Architecture Compile Definitions:

New compile definitions for architecture-specific code paths:

  • OPTMATH_CUDA_13_PLUS - CUDA 13+ detected
  • OPTMATH_CUDA_BLACKWELL - SM 100 enabled
  • OPTMATH_CUDA_HOPPER - SM 90 enabled
  • OPTMATH_CUDA_ADA - SM 89 enabled
  • OPTMATH_CUDA_AMPERE - SM 80/86 enabled
  • OPTMATH_CUDA_TURING - SM 75 enabled

cuSolver Cholesky Improvements:

  • Enhanced fallback chain with architecture-aware thresholds
  • Small matrix optimization (CPU path for matrices < 64-128 depending on architecture)
  • Improved DeviceInfo API with architecture detection helpers

Note: CUDA 13 dropped support for SM < 75. For Maxwell/Pascal/Volta GPUs, use CUDA 12.x.

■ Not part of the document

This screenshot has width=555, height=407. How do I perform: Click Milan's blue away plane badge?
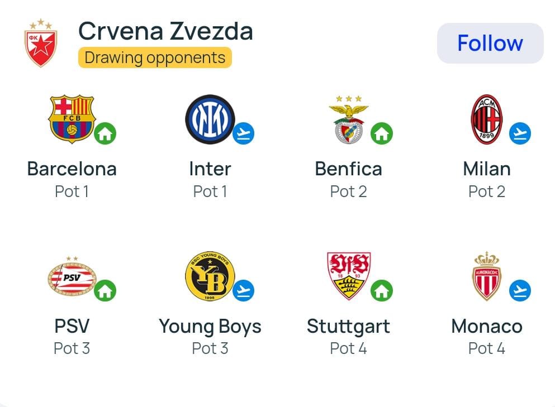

v0.5.8 - Blackwell (RTX 50xx) Support & Documentation (April 2026)

NVIDIA Blackwell Support:

  • RTX 5090 Tested: Full build and test run on NVIDIA GeForce RTX 5090 (SM 10.0, Blackwell architecture)
  • CUDA 12.8+ Requirement: Documented that Blackwell SM 100 requires CUDA 12.8+ for native support
  • Vulkan Fallback: Vulkan 1.3 backend provides full GPU acceleration on Blackwell when CUDA toolkit is older
  • Architecture Table Updated: Added RTX 5090 specs (21760 CUDA cores, 680 Tensor Cores, 32GB VRAM)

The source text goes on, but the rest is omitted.